When she announced her intention to run for the Tokyo governor’s office earlier this year, many commentators saw it as a consolation prize for a stalled career; while the job is a senior position with a huge political mandate, it’s far from being an escalator to the upper echelons of national politics. In recent years it’s even seemed to be cursed. Long-serving Governor Shintaro Ishihara, a demagogic provocateur who won fame as a controversial novelist in the 1960s, saw his ambitions to establish a national political party whither upon leaving the office. The job went on to swallow the careers of talented administrator Naoki Inose and accomplished academic Yoichi Masuzoe, both of whose tenures ended in financial scandals and resignation.

Those who believed Koike was aiming for the office simply in the hope of maintaining political relevance sorely underestimated her. Koike has been challenging and uncompromising from the outset of her campaign; she announced her candidacy without the blessing of the LDP’s Tokyo chapter, which huffed and puffed before giving their support to Hiroya Masuda, a former bureaucrat and governor of Iwate prefecture, and even threatened to punish any members who supported Koike. Koike was unfazed, several LDP members defied the rule, and she won the election in a landslide.

Unlike the 2014 election which was run on policy issues, the 2016 election was mostly about personalities. Koike, whose personal politics are progressive on social issues but mainstream conservative on questions regarding Japan’s place in the world, made few policy pledges during her campaign, instead focusing on presenting herself as a reliable, trustworthy, and hardworking candidate who would confront corruption in the city’s government.

To her great credit, she’s spent her first months in office doing exactly what she promised. She inherited two enormous projects from her predecessors—the 2020 Olympics and the relocation of Tokyo’s fish market from its crumbling facility in Tsukiji to a new location in Toyosu. Within weeks of taking office she had exposed incompetence and corruption in both cases. The Olympics, originally forecast to cost less than ¥700 billion, had ballooned by almost five times that, with strong suggestions that officials had known all along that the original figures were unrealistic. Meanwhile, it was revealed that the new fish market had been built without the recommended environmental measures required to shield the market from poisonous contamination in the soil under the site, which was formerly occupied by a gasworks.

In both cases, Koike made the problems public, pushed back, and tried to discover and punish those responsible for both the bad decisions and the cover-ups surrounding them. On the Olympics, her hands are somewhat tied by the city’s contract with the International Olympic Committee, but she is pushing back in the negotiations. As for Toyosu, the market was supposed to move on November 7, but remains in place at Tsukiji without a final decision on relocation until next summer.

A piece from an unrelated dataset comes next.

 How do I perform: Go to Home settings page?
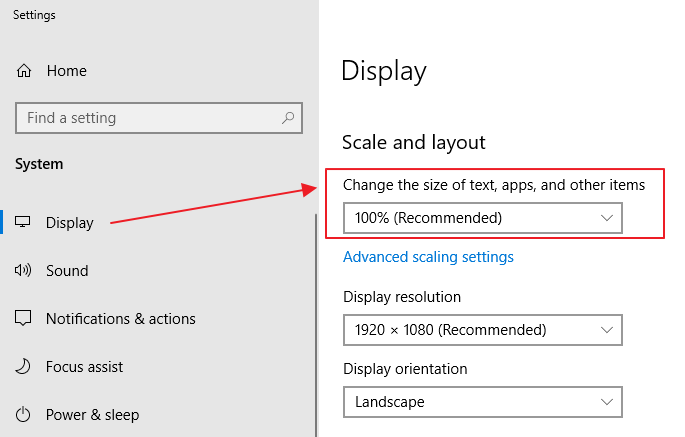click(x=66, y=71)
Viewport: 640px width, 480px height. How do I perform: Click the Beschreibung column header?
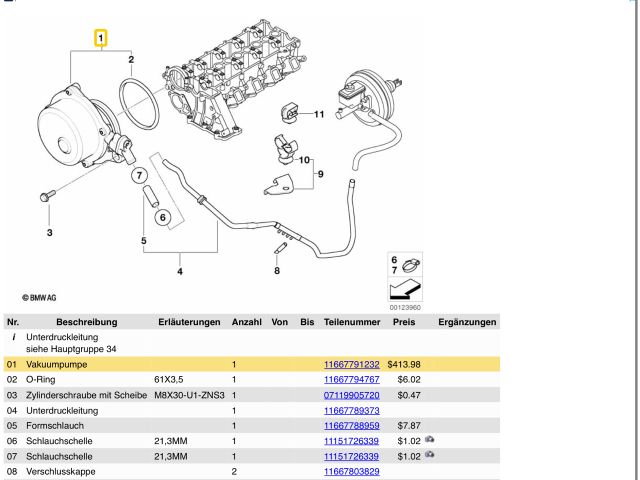[x=86, y=322]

That the identification of individuals in each case has eluded Koike speaks to the magnitude of the challenge she faces. What she is confronting is the systematic corruption of Tokyo’s government and bureaucracy, a set of institutions in which decisions are made collectively precisely in order to avoid any possible apportionment of blame—in other words, there is likely no specific person responsible. This is the legacy of Japan’s now-deeply rusted “iron triangle,” the system which formerly served to put the country’s politicians, bureaucrats, and businesses marching in lockstep. Though the iron triangle itself is no longer intact, the decision-making processes it created live on, and are a hugely complex Gordian Knot of special interests and relationships that would-be reformers like Koike must cut through.

Thus far, Koike has been more than capable of that task. Her no-nonsense approach to confronting problems in public and airing the dirty laundry of past administrations has seemingly vexed the LDP’s Tokyo chapter; earlier this month, new LDP Tokyo chapter president Hakubun Shimomura made good on the threat to punish Koike’s supporters, expelling seven ward assembly members from the party. If it’s a fight he wants, he’s apparently got one; the next battle Koike has picked is over scrapping a ¥20 billion special quota in the city’s annual budget which political parties in the assembly can use at their discretion to hand out to whatever causes they deem fit.

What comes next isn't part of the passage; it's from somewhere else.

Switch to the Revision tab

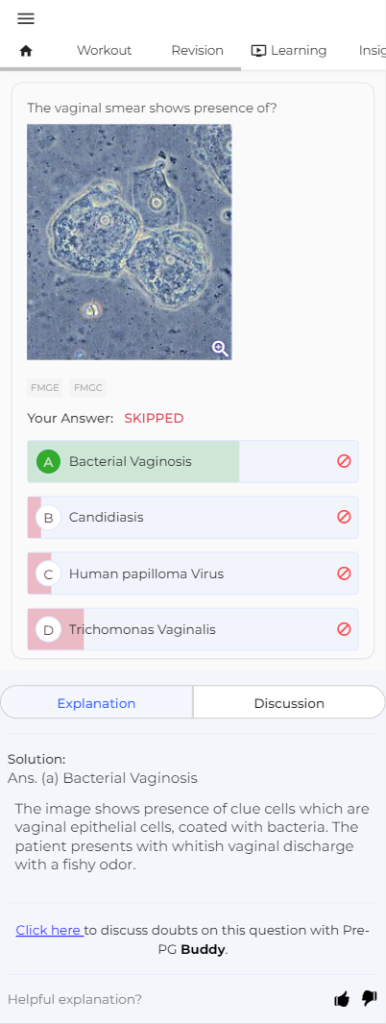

Speaking to the assembly early in December, Koike laid out her program quite clearly; more reforms, more transparency. Her message to an assembly many of whose members, even those of her own party, are hostile to her administration carried an undercurrent of threat; she spoke of encouraging Tokyo citizens to keep an ever-closer eye on the activity of the assembly, reminding them that whatever they may think of her tactics, the public likes what she’s doing. Learning her politics under the wing of Prime Minister Koizumi may have the now-Governor Koike contemplating appointing her own “assassins” for troublesome assembly members in future local elections—a strategy that would almost certainly succeed in the current climate. With this kind of political savvy, personal popularity, and administrative competence, perhaps Koike’s sidestep into Tokyo politics is no consolation prize after all; the woman who was once Japan’s future prime minister could still have her eye on that prize.